SIMEC has once again demonstrated that its Whyalla Port is open for business.
The mining and infrastructure arm of Sanjeev Gupta’s GFG Alliance has commenced transporting non‐ industrial cargo through the facility for a third‐party client.
Wind farms produced by Senvion have been offloaded onto the Whyalla wharf over recent weeks, ultimately bound for the Lincoln Gap project near Port Augusta.
SIMEC Mining Chief Operating Officer Matt Reed said the cargo highlights the increasing flexibility of the Whyalla Port.
“The use of our port by third parties has been of significant public and political interest for a number of years,” he said.

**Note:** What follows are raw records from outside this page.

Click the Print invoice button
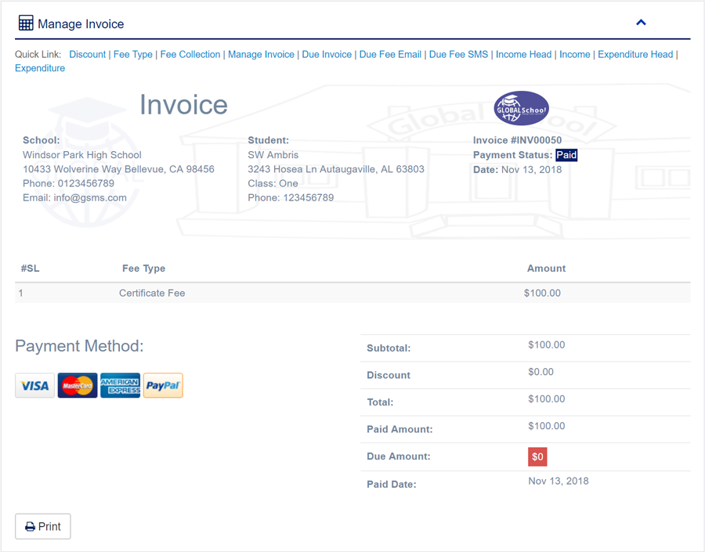The image size is (705, 552). [43, 526]
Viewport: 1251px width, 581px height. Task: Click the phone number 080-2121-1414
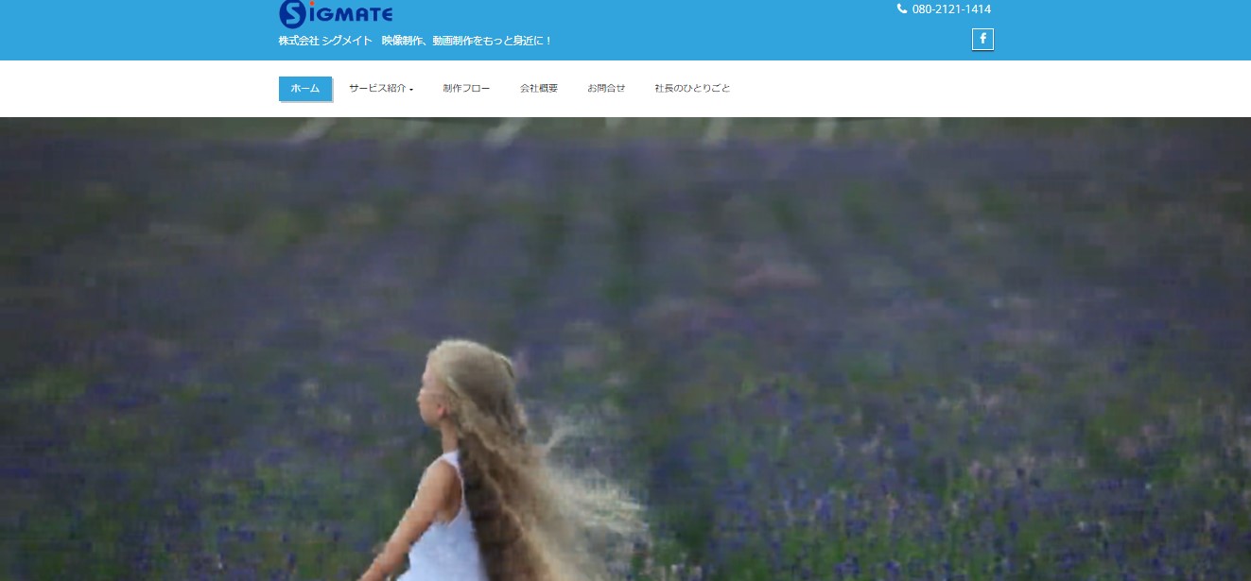click(x=951, y=9)
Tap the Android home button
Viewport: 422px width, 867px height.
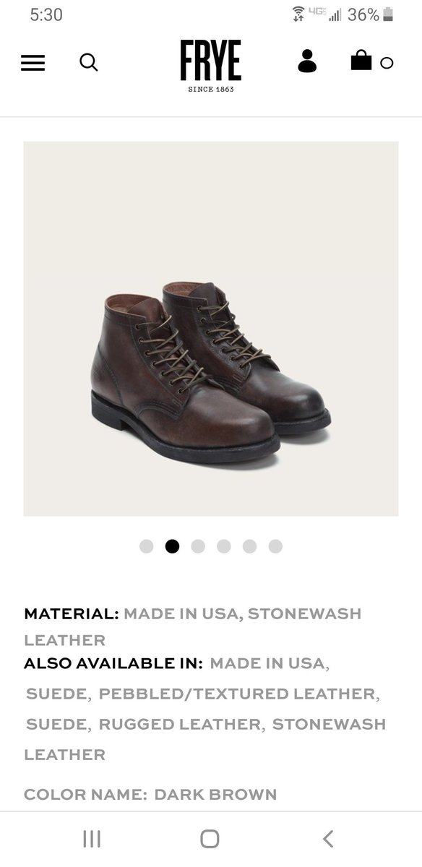click(x=210, y=838)
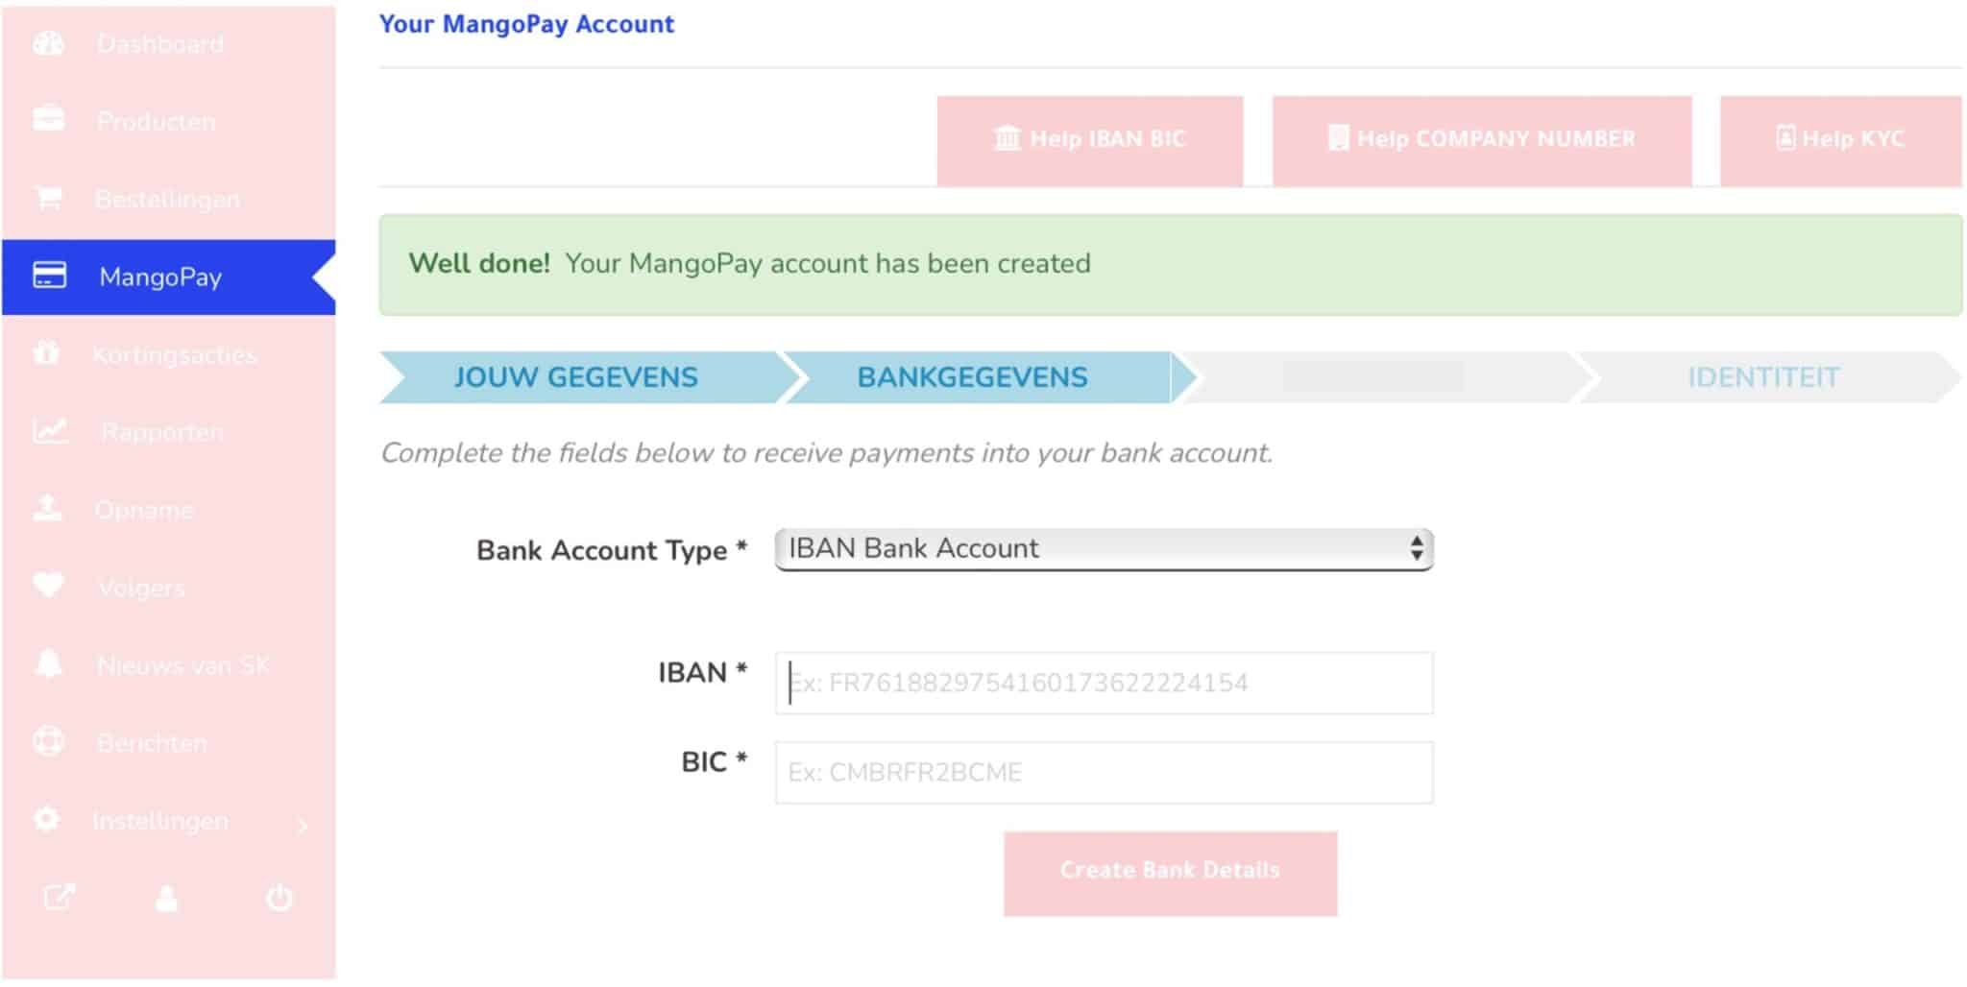Click the Help IBAN BIC button
This screenshot has width=1967, height=987.
(x=1090, y=140)
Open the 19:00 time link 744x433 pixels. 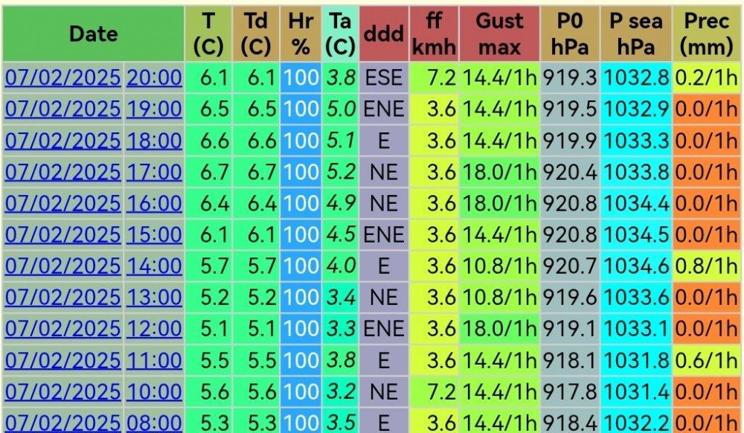tap(154, 109)
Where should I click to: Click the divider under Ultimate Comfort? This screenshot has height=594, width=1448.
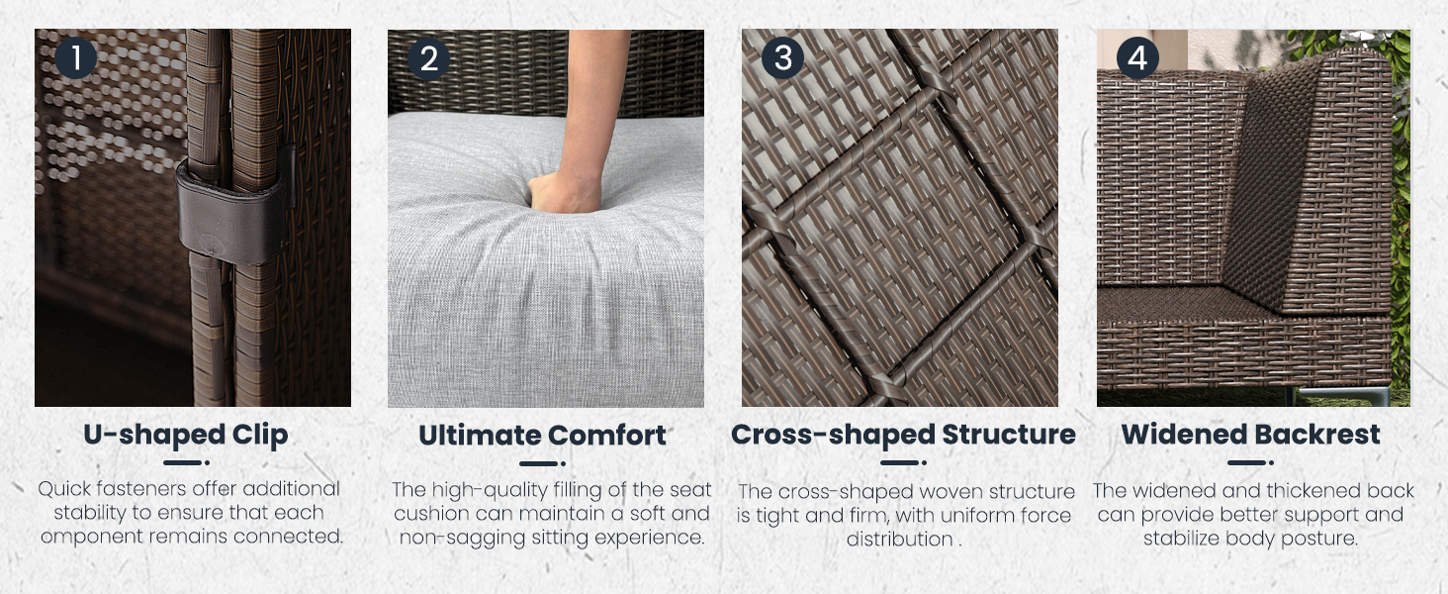click(543, 462)
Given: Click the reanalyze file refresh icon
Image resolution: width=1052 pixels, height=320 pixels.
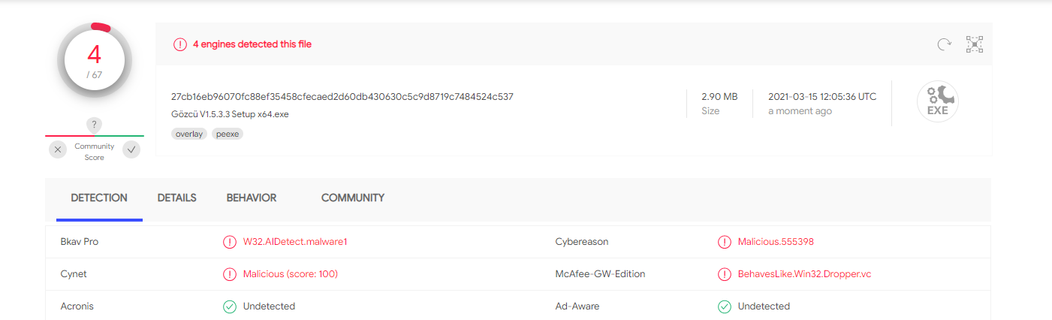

“We have demonstrated our ability to transport numerous third‐party cargoes in the past, with this particular shipment proving our capability to handle more than just mining and manufacturing‐related materials.”
Mr Reed said SIMEC’s new stevedoring contractor, Qube Bulk, was now well‐established within the operations, with its capability expected to play a pivotal role in developing the port into a world‐scale, multi‐user facility.
“Qube has enhanced our existing capabilities, enabling the port to handle more activities and a broader range of GFG and third‐party cargoes,” he said.
“As well as ramping up our third‐party usage, we are also making a significant investment in the port through our partnership with Qube by installing a new mobile harbour crane.
“Once implemented later this calendar year, this equipment will significantly improve the port’s reliability and productivity.
“All of this demonstrates the acceleration of our interest in attracting third parties to use our Whyalla Port facility.”
Member for Giles Eddie Hughes said he was pleased to see SIMEC taking steps towards creating a much‐needed multi‐user port facility for SA.
“I’ve been lobbying for some time for the Whyalla Port to be the central hub for the Spencer Gulf, helping the state to unlock the full potential of its abundant resources,” Mr Hughes said.